I journal mornings with stream of consciousness exercises, and
I’m again participating in Linda Hill’s Stream of Consciousness Saturday. whenever I have time. I write to a timer, 15-20 minutes, no editing except spelling, and of course I add my art! You can do it too!
The Friday prompt for Stream of Consciousness Saturday is any word with “ght” in it!
Tough week. Sammy died Wednesday. Fifteen years old.
A bright light in my mornings in the studio, he was to sick to go on.
Besides Sammy dying, the week has been one long fight.
The onslaught from one client has taken the delight completely out of her project.
Over two days, she wrought havoc in our studio,with angry letters.
But the oddest thing was that she had the ability to get what she wanted from us;
the fight was in her. You’d think I might be able to get her to see that,
but this encounter, combined with another not too long ago,
has me categorizing some people in a whole new light. Nutz**.
I’ve always assumed that most people had a reason for strange behaviors that were
self-serving, or in their best interest, but more and more I am seeing, either in personal settings or on the political stage, people who don’t seem to be operating in their best interests. In light of this week, it is official; there is some sort of delicious righteous fight in some people that seems to have no end and there is no ability for resolution.

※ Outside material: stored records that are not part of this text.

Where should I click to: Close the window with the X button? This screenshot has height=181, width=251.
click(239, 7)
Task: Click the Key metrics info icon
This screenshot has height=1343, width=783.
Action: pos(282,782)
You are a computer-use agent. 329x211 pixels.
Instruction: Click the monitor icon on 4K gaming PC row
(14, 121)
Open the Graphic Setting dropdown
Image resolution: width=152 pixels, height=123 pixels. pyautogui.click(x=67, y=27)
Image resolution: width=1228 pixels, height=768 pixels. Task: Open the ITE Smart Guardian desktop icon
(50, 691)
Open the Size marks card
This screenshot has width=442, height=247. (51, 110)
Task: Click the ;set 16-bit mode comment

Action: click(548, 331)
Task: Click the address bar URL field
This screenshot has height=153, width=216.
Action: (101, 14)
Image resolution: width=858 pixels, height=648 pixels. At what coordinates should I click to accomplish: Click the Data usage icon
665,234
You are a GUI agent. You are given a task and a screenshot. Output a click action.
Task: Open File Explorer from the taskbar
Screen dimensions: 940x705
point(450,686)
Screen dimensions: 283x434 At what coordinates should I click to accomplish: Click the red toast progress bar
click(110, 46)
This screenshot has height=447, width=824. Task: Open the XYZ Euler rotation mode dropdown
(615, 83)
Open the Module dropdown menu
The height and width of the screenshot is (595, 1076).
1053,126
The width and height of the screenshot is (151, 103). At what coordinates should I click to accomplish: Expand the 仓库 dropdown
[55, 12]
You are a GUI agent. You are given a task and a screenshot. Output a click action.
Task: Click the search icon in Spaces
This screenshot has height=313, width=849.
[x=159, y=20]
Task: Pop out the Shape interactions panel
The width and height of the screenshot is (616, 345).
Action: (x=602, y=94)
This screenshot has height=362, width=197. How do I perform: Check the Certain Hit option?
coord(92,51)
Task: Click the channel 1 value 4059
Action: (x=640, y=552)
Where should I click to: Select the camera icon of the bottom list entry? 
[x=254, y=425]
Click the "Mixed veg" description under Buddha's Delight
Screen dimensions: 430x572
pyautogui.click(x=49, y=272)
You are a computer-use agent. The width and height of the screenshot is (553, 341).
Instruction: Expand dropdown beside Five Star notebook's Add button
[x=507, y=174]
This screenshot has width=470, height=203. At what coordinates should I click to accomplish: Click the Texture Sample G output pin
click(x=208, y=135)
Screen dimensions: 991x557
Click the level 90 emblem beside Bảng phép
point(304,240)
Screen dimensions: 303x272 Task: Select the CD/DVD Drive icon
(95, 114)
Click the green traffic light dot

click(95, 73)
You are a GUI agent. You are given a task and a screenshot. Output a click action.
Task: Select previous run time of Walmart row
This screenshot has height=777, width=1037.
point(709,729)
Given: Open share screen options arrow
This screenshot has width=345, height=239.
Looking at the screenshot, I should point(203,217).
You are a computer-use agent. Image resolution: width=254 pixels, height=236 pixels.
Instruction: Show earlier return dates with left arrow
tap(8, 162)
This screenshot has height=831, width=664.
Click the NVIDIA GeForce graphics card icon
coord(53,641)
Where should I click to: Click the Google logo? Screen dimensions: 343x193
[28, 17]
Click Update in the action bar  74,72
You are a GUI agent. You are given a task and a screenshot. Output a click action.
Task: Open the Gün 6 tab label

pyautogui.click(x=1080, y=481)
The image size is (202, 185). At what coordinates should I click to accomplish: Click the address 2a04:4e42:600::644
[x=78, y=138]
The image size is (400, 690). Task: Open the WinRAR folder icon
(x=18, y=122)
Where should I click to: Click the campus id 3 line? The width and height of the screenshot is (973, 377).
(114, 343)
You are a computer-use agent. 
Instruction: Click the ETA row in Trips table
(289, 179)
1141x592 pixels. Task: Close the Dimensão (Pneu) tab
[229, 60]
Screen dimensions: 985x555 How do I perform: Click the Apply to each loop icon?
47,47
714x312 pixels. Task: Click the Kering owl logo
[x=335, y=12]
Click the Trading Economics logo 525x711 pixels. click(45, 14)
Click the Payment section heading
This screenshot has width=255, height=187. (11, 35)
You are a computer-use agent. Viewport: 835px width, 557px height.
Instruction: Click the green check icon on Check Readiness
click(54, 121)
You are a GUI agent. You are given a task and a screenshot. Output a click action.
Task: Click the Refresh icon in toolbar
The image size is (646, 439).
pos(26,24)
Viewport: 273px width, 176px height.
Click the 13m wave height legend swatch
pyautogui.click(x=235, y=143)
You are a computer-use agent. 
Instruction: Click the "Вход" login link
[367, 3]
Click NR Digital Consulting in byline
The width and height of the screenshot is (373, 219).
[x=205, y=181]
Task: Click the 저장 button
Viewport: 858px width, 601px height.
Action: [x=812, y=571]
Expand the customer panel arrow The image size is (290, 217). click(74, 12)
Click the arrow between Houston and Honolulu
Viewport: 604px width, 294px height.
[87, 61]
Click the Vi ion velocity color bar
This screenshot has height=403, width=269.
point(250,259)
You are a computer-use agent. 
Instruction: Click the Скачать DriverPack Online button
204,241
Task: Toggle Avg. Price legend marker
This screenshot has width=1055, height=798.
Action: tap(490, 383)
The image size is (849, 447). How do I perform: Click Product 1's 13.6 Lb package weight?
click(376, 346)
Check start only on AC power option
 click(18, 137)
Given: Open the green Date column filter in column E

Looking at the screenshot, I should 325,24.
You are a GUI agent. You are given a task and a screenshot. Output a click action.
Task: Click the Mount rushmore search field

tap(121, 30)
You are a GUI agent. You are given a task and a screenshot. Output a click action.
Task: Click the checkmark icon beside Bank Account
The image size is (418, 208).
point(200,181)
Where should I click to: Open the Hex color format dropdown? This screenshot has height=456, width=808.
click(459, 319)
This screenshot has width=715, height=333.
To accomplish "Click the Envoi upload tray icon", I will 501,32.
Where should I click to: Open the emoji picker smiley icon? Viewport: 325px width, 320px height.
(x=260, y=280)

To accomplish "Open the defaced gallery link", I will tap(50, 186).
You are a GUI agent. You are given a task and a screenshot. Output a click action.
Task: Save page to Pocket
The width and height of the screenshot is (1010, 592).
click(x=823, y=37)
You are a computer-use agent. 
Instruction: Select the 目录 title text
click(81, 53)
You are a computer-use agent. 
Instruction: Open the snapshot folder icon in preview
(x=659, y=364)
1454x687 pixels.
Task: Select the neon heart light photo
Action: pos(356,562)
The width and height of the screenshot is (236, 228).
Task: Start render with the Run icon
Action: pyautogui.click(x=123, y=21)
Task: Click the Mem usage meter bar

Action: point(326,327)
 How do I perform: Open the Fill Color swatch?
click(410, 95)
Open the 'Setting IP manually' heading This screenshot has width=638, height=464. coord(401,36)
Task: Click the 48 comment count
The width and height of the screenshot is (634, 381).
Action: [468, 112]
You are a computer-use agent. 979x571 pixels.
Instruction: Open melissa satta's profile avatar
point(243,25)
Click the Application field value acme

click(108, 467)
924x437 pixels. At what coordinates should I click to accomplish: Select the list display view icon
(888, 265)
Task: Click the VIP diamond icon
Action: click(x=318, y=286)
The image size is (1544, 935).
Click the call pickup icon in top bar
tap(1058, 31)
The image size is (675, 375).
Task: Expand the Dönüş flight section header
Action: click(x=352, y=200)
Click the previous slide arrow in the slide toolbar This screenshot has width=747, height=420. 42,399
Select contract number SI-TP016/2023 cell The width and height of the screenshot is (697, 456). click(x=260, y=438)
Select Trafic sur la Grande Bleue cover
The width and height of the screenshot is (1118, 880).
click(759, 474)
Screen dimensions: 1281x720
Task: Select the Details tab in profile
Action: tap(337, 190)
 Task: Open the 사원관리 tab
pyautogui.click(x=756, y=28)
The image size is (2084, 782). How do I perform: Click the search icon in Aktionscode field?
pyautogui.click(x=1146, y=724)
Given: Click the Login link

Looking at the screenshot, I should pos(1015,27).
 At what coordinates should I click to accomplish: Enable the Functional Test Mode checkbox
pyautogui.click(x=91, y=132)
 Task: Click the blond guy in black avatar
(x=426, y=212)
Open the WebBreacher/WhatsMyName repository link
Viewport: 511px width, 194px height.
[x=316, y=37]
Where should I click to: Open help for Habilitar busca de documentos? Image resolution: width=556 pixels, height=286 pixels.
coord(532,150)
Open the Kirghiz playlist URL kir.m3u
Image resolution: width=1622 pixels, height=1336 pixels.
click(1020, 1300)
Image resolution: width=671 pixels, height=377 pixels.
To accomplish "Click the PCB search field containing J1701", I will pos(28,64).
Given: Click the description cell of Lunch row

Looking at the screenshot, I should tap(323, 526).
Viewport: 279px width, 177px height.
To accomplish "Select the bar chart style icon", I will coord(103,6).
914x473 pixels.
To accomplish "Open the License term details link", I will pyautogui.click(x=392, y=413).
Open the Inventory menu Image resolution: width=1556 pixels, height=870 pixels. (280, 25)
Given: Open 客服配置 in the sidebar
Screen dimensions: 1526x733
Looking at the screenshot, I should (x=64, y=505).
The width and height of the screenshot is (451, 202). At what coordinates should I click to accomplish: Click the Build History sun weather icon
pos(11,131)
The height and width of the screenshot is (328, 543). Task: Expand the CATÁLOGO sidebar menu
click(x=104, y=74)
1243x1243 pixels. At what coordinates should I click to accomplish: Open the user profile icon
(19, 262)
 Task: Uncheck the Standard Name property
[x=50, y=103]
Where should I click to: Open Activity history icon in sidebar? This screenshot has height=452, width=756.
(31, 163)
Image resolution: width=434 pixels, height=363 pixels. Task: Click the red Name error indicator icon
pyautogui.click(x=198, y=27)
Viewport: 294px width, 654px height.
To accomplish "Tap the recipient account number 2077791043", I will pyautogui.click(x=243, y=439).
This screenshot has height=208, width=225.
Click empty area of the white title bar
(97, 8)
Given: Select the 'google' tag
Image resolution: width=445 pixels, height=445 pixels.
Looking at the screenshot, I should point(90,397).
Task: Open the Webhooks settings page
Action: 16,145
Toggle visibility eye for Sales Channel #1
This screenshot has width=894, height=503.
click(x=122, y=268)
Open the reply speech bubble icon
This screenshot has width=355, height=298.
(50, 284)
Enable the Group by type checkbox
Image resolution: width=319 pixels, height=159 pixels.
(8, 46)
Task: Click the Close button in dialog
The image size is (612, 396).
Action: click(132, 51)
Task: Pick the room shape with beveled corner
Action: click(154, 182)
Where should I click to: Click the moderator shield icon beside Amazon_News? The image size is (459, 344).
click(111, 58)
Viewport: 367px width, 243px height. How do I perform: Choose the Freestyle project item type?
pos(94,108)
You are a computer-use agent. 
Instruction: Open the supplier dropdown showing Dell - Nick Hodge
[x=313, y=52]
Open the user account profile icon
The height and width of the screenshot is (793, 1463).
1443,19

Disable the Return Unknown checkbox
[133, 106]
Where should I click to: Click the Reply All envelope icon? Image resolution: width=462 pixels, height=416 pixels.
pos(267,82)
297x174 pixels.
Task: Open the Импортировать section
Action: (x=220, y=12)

Nothing that might be offered allows for resolution, including, in some other cases, but not this one, a simple apology on my part — I mean, I can be an arse from time to time — though I think you’d have trouble believing that.
A client was having issues (she created by not telling us what she wanted) and we gave her everything she wanted and she still persisted in her anger. Odd.
Journaling was short this morning.
I thought it would go for many pages, but after a couple of pages
I realized there is nothing much to say about Nutz**.
I can only hope that these few people have taught me what I need to know —
to cut losses quickly when engaging with people who not only don’t meet you halfway,
they don’t say yes when you lay the gold on the platter in front of them.
BTW, Sam also fought against his best interests.
He absolutely refused to take meds, and without them he could not get better.
**Wow. This one follows last weeks, SoCS: NUTZ.
Note: This was an interesting challenge.
I began listing words with -ght- in them yesterday, and then wrote
this without having to go back because the words were swirling in my head.
For the rules, go to Linda’s blog; feel free to join the fun!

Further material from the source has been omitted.